Exercise objective
Your reply should be a single number, the count of lines in the records that contain "agent".

Collected data:
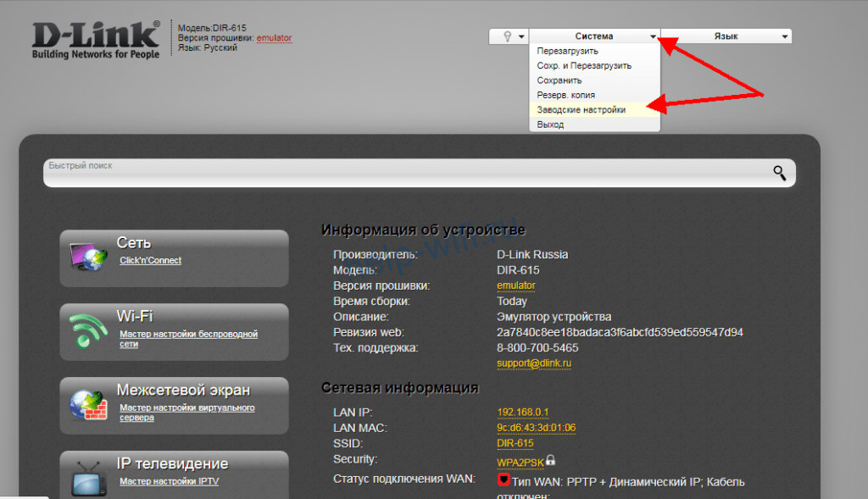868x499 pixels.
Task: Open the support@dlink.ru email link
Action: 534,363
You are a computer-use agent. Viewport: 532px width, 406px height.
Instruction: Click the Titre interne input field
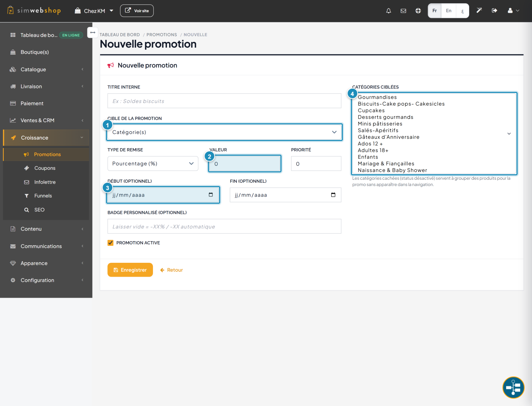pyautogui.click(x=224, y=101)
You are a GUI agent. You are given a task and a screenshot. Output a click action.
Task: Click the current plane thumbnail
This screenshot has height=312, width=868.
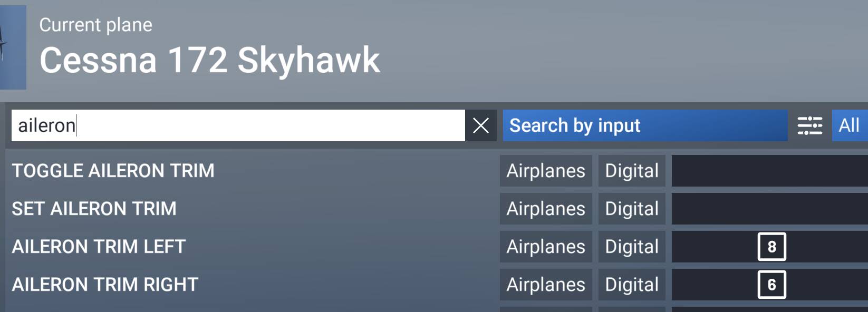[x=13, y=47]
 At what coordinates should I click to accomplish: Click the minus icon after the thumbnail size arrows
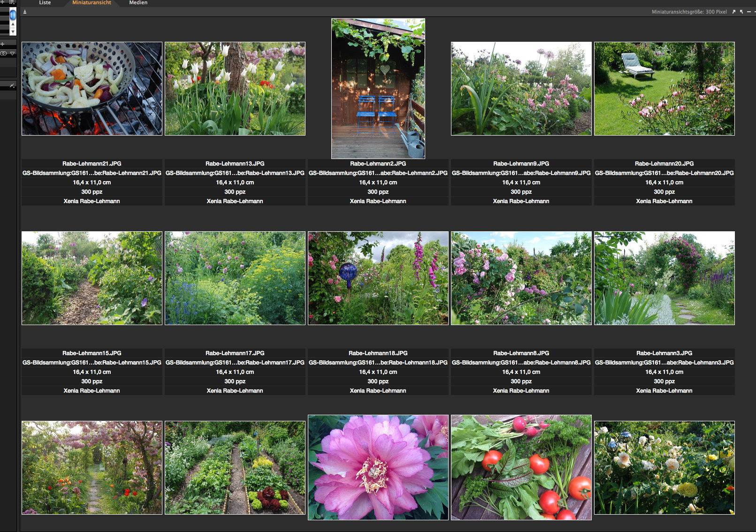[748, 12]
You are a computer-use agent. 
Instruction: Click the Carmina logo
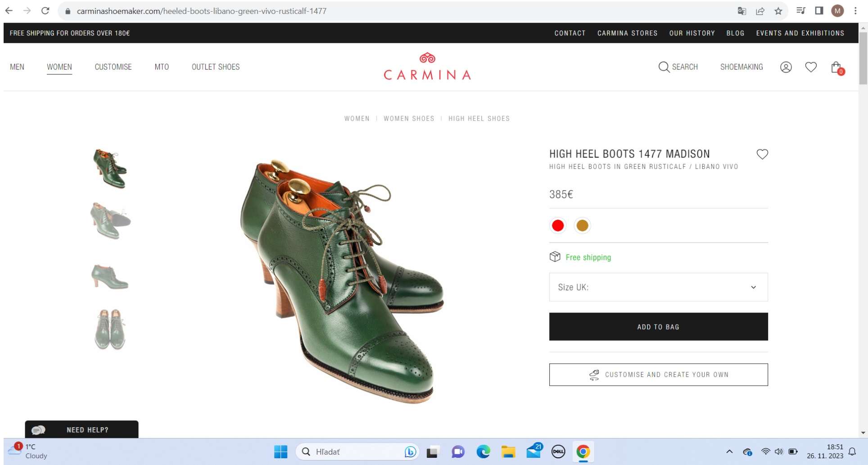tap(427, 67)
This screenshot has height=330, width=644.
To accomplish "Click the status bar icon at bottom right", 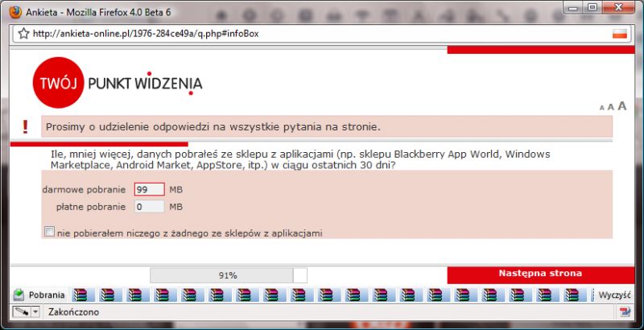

Response
3